超顺磁性氧化铁颗粒是一类新型造影剂,可通过磁共振成像(MRI)提高肝脏和脾脏肿瘤的可检测性。葡聚糖磁铁矿纳米颗粒是一种在溶液中平均粒径小且ζ电位为零的制剂,具有很高的安全边际和疗效。本研究的目的是确定氧化铁晶体代谢的主要步骤。
给大鼠静脉注射单次小剂量的59Fe标记的MD3(3mg铁/千克),并在注射后2小时至25天研究不同器官中59Fe的生物分布。在给药后第1天至第14天,并行进行磁化率研究以及光学显微镜和免疫组织化学研究。
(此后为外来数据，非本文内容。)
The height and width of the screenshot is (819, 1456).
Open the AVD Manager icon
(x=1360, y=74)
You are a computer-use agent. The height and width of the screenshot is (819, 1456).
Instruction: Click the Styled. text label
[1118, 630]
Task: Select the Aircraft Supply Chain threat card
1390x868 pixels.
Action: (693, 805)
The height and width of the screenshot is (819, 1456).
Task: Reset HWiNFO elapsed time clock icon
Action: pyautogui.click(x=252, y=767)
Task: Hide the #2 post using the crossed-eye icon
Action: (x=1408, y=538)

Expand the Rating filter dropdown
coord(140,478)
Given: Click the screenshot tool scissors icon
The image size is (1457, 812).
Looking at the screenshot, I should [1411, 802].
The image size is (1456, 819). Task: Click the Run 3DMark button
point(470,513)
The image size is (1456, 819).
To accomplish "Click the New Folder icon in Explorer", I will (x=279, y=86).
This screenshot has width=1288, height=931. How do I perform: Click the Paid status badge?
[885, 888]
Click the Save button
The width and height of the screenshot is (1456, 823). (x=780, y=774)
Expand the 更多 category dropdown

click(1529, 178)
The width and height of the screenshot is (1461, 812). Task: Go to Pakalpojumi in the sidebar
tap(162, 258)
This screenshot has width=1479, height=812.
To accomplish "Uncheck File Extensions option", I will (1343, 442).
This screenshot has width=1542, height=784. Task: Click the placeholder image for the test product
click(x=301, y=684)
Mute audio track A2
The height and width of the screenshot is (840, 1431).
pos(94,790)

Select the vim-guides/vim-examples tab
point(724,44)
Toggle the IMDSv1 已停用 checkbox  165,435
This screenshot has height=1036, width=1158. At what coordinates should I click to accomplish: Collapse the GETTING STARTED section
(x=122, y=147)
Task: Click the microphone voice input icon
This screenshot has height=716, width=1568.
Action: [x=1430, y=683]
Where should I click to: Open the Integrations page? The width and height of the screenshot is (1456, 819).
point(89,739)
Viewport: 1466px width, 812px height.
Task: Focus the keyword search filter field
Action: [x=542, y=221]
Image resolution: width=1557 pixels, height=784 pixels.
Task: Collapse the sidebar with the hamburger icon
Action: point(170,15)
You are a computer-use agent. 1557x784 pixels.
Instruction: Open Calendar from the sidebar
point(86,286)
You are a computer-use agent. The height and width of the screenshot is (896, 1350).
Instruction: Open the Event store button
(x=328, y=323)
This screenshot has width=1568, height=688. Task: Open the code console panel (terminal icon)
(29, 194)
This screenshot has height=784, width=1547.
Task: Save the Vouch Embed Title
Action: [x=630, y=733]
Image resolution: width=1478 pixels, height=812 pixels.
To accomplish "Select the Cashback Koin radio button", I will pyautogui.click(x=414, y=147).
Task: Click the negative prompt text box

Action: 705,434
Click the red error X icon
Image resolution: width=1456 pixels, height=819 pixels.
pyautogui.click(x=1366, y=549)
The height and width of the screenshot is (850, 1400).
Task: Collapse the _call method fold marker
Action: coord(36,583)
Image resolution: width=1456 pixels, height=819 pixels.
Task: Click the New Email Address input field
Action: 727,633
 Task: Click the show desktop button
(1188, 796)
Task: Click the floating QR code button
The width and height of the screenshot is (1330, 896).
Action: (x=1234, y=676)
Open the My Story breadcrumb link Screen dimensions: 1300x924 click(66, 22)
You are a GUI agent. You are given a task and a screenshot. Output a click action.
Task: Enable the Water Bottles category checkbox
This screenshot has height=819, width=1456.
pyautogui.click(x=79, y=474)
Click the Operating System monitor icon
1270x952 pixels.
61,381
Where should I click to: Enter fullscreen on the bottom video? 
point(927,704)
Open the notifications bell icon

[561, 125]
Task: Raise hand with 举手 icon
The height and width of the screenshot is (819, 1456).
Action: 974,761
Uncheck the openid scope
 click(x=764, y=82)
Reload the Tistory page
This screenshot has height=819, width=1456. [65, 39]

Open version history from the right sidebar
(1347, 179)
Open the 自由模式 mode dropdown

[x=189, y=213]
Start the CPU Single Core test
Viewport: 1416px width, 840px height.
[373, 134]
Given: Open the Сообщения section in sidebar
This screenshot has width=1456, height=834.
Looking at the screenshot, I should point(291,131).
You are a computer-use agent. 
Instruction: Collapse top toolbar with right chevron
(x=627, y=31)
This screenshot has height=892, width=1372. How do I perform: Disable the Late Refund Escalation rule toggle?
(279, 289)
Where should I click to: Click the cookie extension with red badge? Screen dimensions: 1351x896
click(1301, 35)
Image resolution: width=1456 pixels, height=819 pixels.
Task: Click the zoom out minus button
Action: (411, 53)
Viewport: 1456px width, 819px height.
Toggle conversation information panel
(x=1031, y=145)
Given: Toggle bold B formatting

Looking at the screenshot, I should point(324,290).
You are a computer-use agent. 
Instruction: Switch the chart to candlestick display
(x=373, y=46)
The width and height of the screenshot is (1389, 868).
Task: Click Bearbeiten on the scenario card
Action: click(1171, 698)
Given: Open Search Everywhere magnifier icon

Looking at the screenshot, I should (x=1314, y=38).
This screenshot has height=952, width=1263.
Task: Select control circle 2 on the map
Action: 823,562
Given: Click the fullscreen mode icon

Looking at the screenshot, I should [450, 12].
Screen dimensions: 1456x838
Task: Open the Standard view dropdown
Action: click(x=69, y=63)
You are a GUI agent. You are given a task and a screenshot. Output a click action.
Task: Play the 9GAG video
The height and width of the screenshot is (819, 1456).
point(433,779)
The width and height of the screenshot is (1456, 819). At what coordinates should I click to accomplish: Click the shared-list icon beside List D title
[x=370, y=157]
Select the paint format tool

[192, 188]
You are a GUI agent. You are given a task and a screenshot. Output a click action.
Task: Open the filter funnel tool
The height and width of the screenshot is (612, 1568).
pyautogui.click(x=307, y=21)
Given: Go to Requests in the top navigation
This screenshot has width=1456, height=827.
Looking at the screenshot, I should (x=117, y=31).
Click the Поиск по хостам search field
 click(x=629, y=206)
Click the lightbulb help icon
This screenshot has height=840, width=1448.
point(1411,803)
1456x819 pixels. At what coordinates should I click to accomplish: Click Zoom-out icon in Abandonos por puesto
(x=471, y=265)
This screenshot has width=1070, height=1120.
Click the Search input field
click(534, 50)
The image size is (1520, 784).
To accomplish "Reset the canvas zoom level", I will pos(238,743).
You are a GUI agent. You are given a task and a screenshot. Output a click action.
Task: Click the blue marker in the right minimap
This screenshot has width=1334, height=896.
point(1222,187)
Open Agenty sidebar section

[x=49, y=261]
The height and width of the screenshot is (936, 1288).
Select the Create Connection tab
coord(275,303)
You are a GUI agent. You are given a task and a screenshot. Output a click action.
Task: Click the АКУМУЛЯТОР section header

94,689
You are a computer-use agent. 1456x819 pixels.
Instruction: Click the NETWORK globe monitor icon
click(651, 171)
在最初2小时内,大部分剂量积聚在尸体(45%)、肝脏(7%)和脾脏(7%)中。在脾脏中,观察到持续的铁摄取直至48小时(44%),然后下降至25天(22%)。脾脏磁化率在最初几天急剧下降,然后直到第14天下降较为缓慢。在肝脏和血液中,59Fe水平在24小时时下降,然后增加直至第25天(分别为11%和27%)。组织化学特征基本证实了放射性示踪剂数据,并表明氧化铁核心积聚在枯否细胞和脾脏边缘区的巨噬细胞中。随着时间的推移,颗粒数量减少,而细铁颗粒出现在细胞质中。注射后3天,肝脏肝细胞中铁蛋白的免疫阳性染色显著增加,注射后14天,脾脏边缘区巨噬细胞中铁蛋白的免疫阳性染色显著增加。
数据表明氧化铁晶体早期发生生物降解。因此,MD3似乎是一种有趣的可生物降解新型造影剂,最初用于肝脏和脾脏疾病的磁共振成像,可能会进一步扩展到心脏、肾脏和其他器官。